Using the worlds first green steel to make a dump truck
The worlds steelmakers need a makeover. Their industry is one of the dirtiest, and its blamed for about 7% of global carbon emissions.
The biggest producers essentially rely on the same manufacturing processes they used a century ago, and now they face a reckoning. With the planet's viability at stake because of global warming, producers know they must adapt to survive in a low-carbon future.
Sweden's SSAB, with operations from Alabama to Shanghai, partnered with utility Vattenfall and miner LKAB to produce the first fossil-free steel by substituting green hydrogen for coal. Deliveries of the clean metal started in August, with customers including Volvo, Mercedes-Benz and Cargotec Oyj of Finland.
It all starts at LKAB's mines deep inside the Arctic Circle. The area has one of the richest iron ore deposits in the world, and the raw material has been extracted from there since the late 19th century. The stuff is mixed with additives and rolled into pellets about the size of a marble - but heavier - and then taken by electric train to Lulea, home to the hydrogen-powered Hybrit works.
Hybrit is a venture between the companies, who are spending $232 million (2 billion Swedish kronor) on a trial run through 2024. The main building, emblazoned with the logo "Fossil-Free Steel," is relatively small and indistinct, but the companies are drawing up an industrial-scale version for about $1.15 billion (10 billion kronor). It would be a few hours' drive away in Gallivare and could open by 2026.

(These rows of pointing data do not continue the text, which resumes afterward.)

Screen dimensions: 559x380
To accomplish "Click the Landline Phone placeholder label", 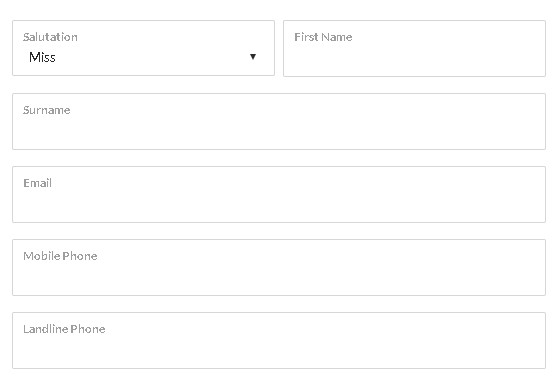I will pyautogui.click(x=64, y=329).
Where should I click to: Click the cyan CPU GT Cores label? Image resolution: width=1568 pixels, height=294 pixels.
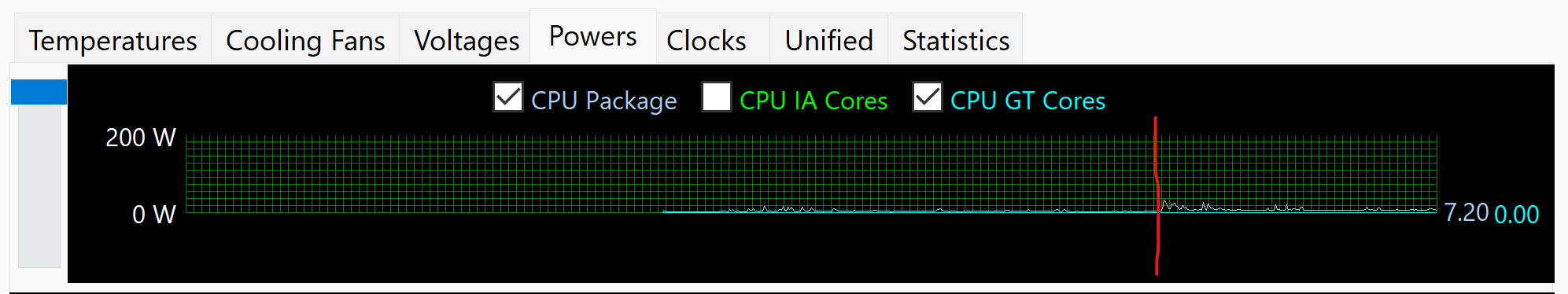click(x=1028, y=101)
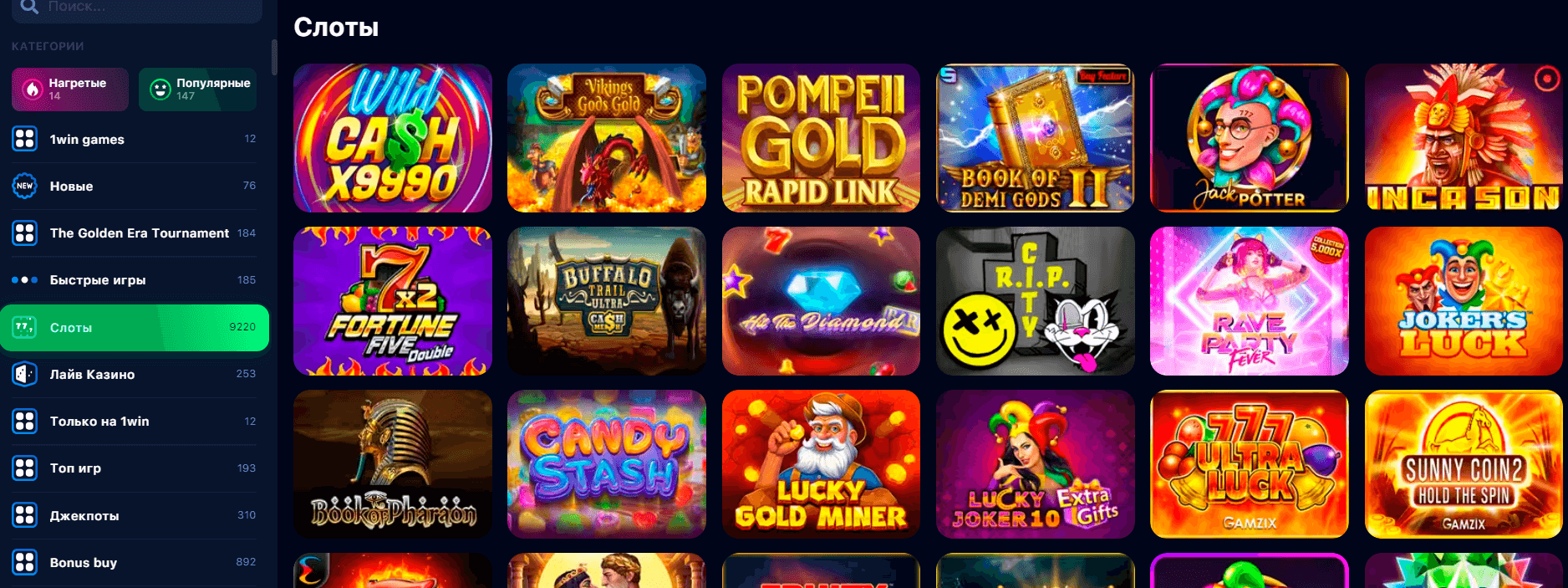Click the smiley icon on Популярные
This screenshot has width=1568, height=588.
click(x=160, y=89)
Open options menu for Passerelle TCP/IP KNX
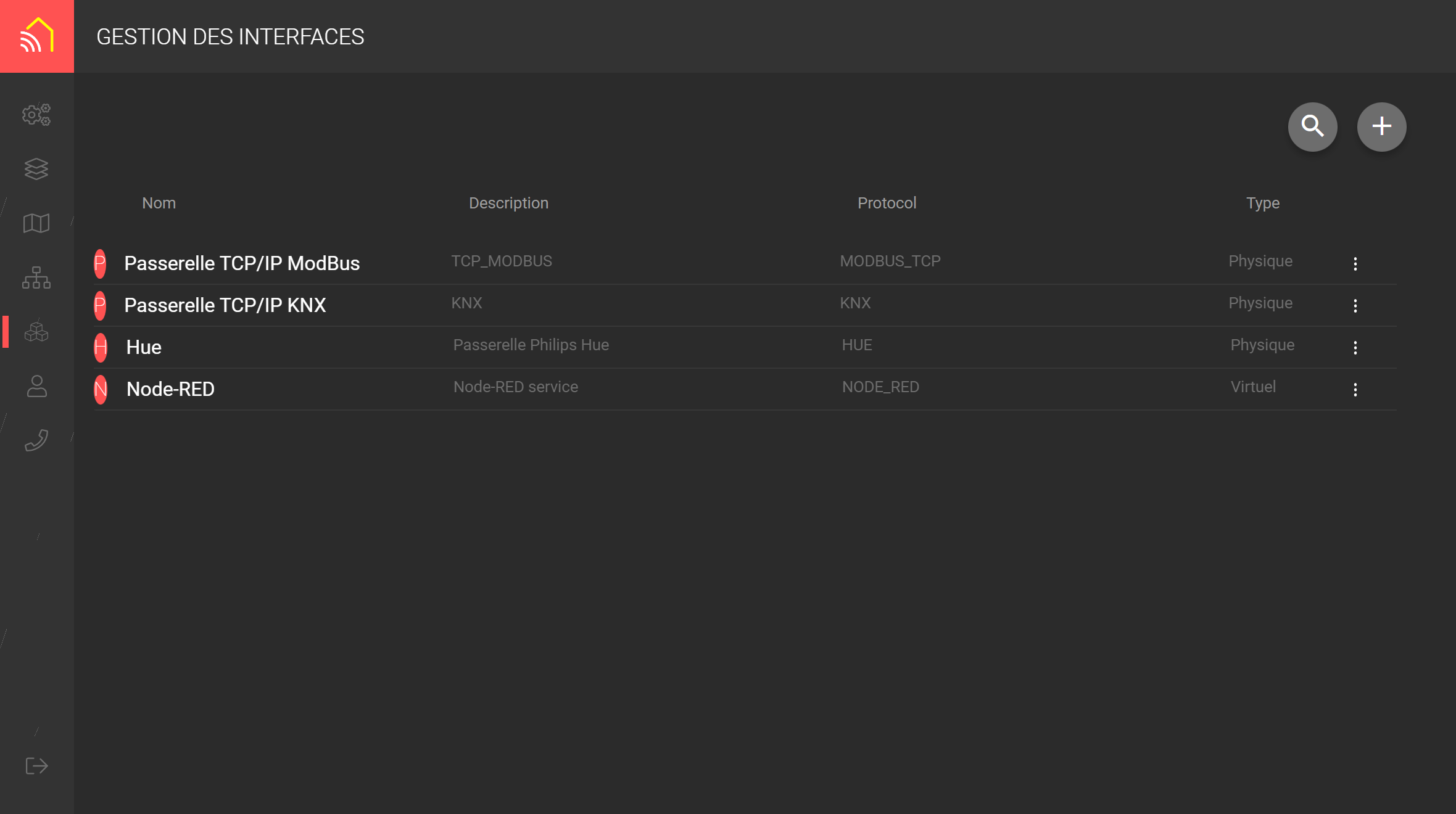Image resolution: width=1456 pixels, height=814 pixels. (x=1355, y=305)
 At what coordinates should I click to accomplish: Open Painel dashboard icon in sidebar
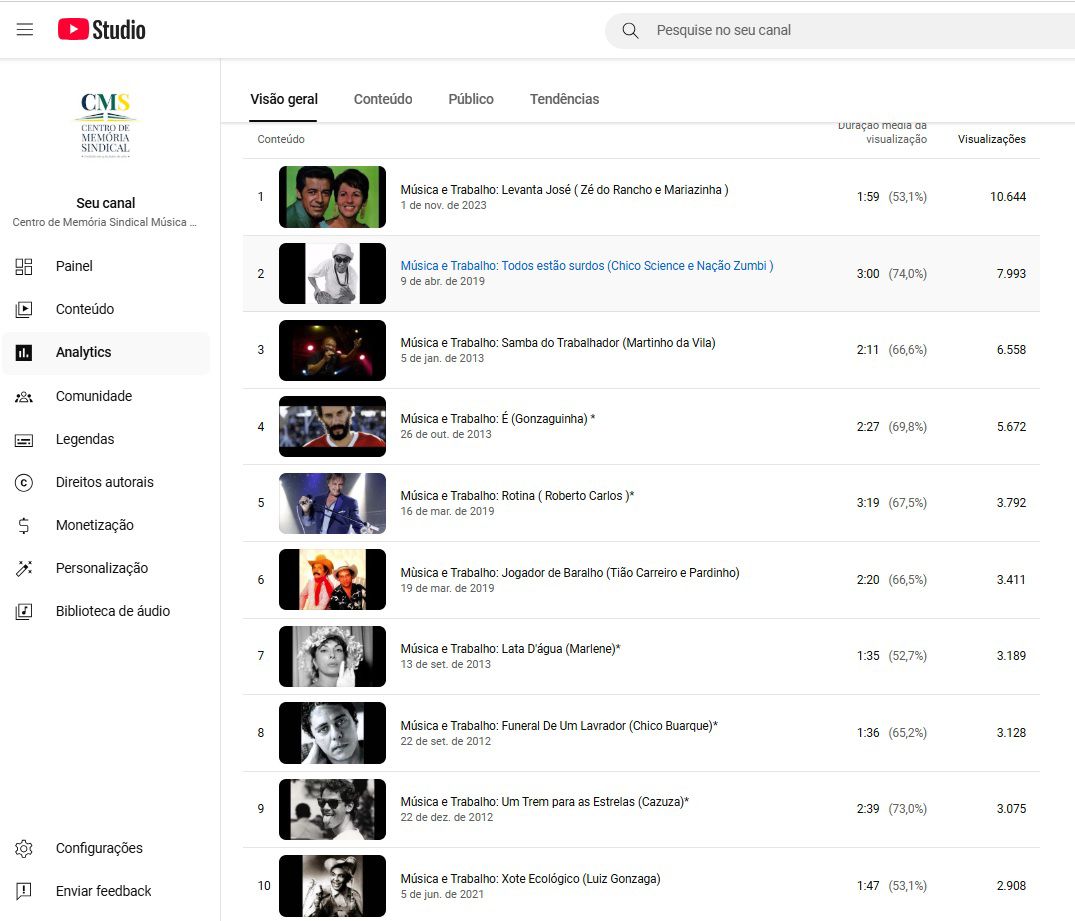(x=24, y=266)
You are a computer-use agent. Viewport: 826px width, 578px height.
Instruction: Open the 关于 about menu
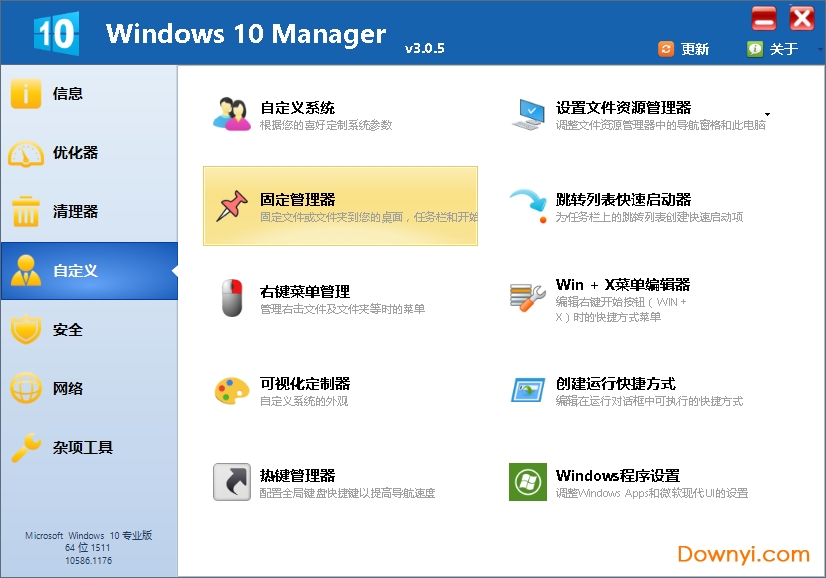click(773, 49)
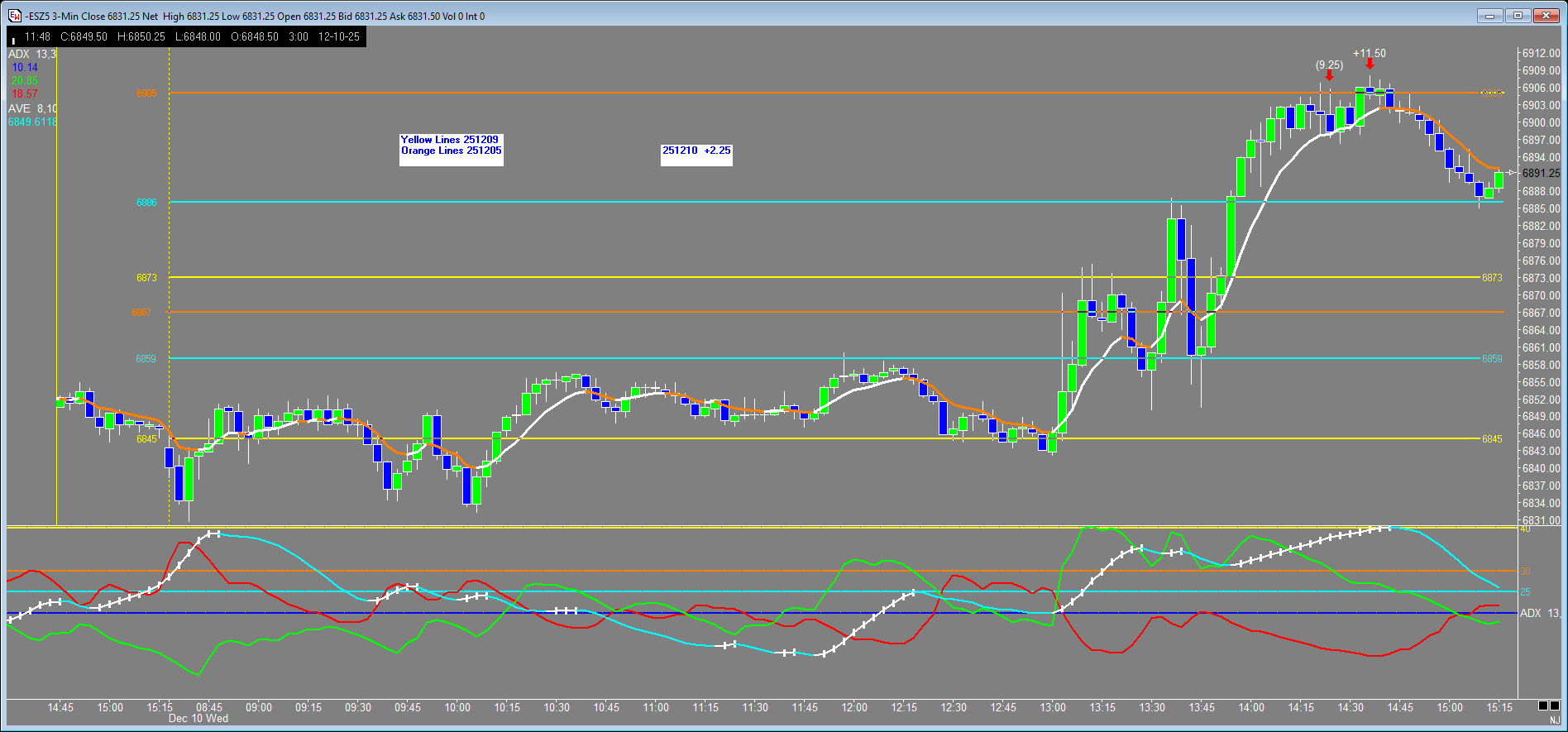
Task: Click the ADX 13,3 study label at top-left
Action: 32,54
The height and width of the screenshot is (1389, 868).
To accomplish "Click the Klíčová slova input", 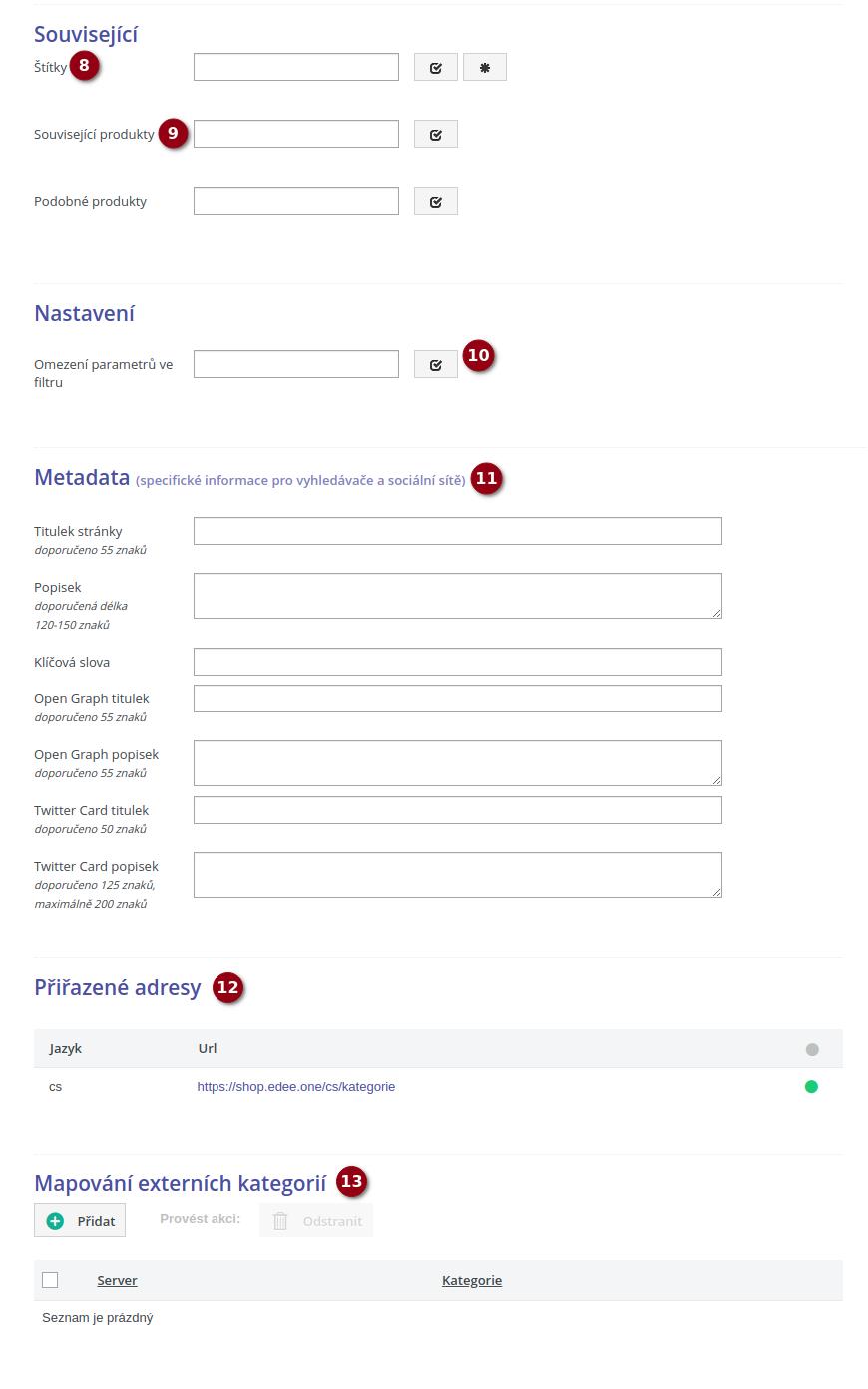I will pyautogui.click(x=457, y=662).
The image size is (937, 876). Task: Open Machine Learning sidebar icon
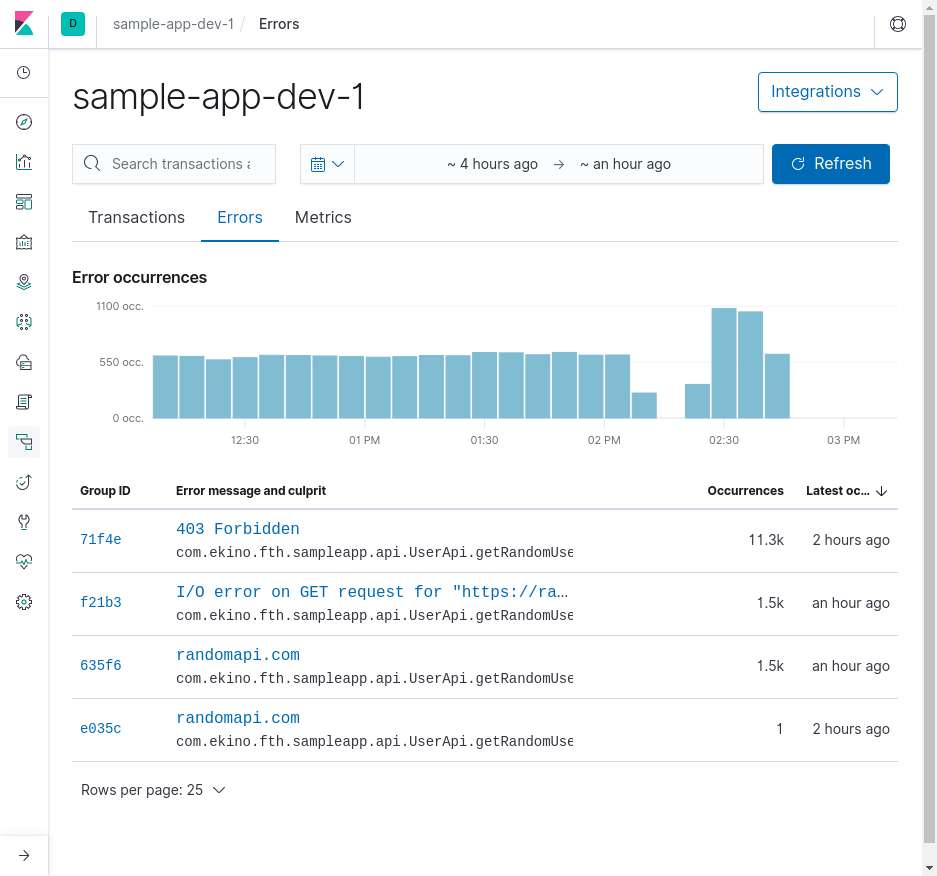click(x=24, y=322)
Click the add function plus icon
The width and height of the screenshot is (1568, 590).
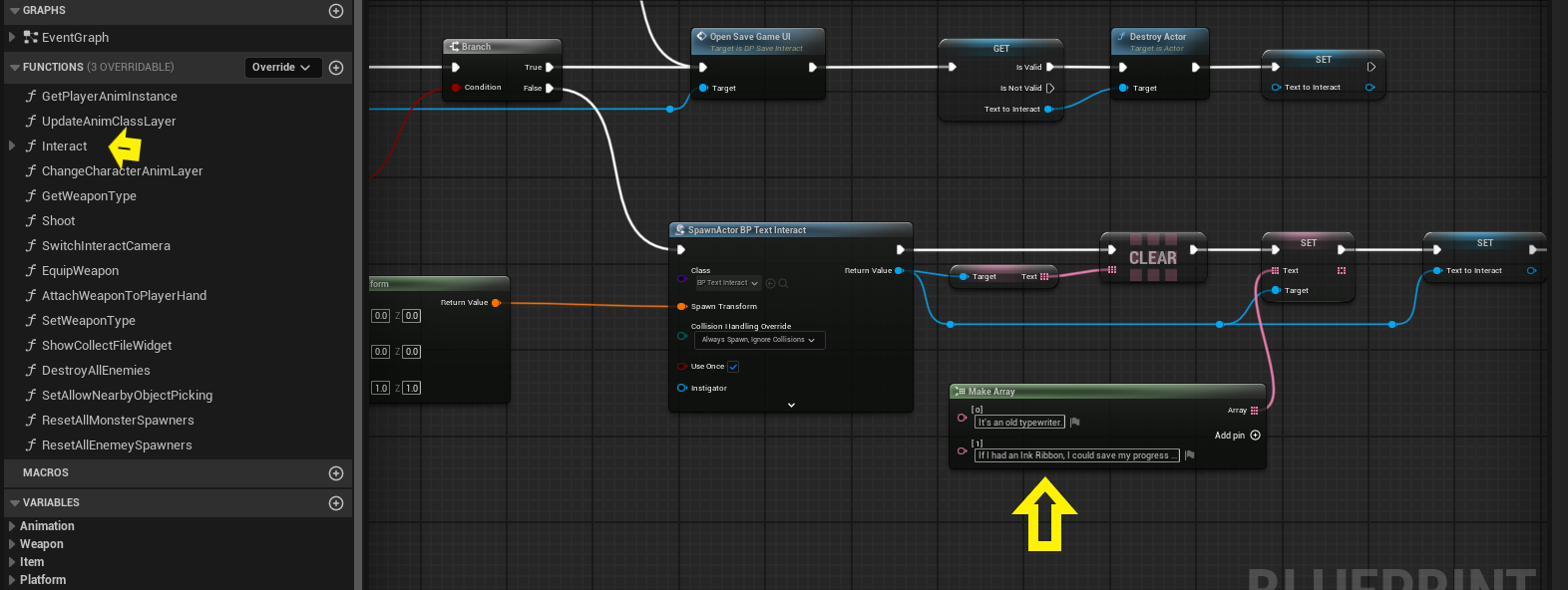pyautogui.click(x=336, y=68)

Many producers are pursuing green steel, but huge barriers remain. The technologies are limited to pilot projects capable of producing only small amounts of the alloy, and they have higher operating costs than carbon-intensive methods. Spotify Technology's billionaire founder, Daniel Ek, is backing H2 Green Steel, a Swedish startup set to begin production by 2024.
The steel industry needs investments of $30 billion annually just to keep pace with demand over the next 30 years, according to the Mission Possible Partnership, an advocate for speeding up decarbonization in the highest-emitting industries. Making those assets net-zero compliant will require another $6 billion a year.
Hybrit's path to green steel continues in a tent about the size of an ice hockey rink, with heaps of the pellets riding a conveyor belt to the plant. Inside, they're heated and then shaped into bricks of sponge iron - the raw material for steelmaking. What's unique is Hybrit's use of green hydrogen, still a nascent technology but already central to net-zero pledges by the European Union and China.
Hybrit burns the clean fuel - and not dirty coal - to remove oxygen from the iron ore. That emits only water vapor. Hydrogen isn't a new invention - it's been used in zeppelins and space rockets - but producing it with renewable energy makes it virtually emissions-free. Governments and companies want to use green hydrogen to power vehicles, ships, planes and factories.
While northern Sweden is rich in renewable energy, the weather makes supplies intermittent, so the Hybrit project is assembling a storage system for green hydrogen. "The industry wants to run 24/7," said Mikael Nordlander, a decarbonization executive at Vattenfall.
The prototype will be buried about 30 meters underground. Since spring, workers have been blasting away granite and gneiss. It's wet, smelly and noisy. After completion, the fuel will be held in a tank about 100 cubic meters in size, equal to a couple of shipping containers. If tests are successful, the setup could be supersized to hold 1,000 times more hydrogen - enough to fill London's Royal Albert Hall.
What comes out of the Hybrit plant is fossil-free sponge iron brickets, resembling a cluster of soap bars. They're shipped to SSAB's plant in Oxelosund, south of Stockholm. The first steel plates were made this summer and delivered to Volvo in August.
Volvo unveiled the first vehicle made with green steel Oct. 13. The electric dump truck weighs 8 tons, has a virtual driver and is meant for quarries and mines. "If you look into the microscope, the steel is identical," said Lars Stenqvist, Volvo's chief technology officer. "Going fossil-free is something many of our customers are asking for."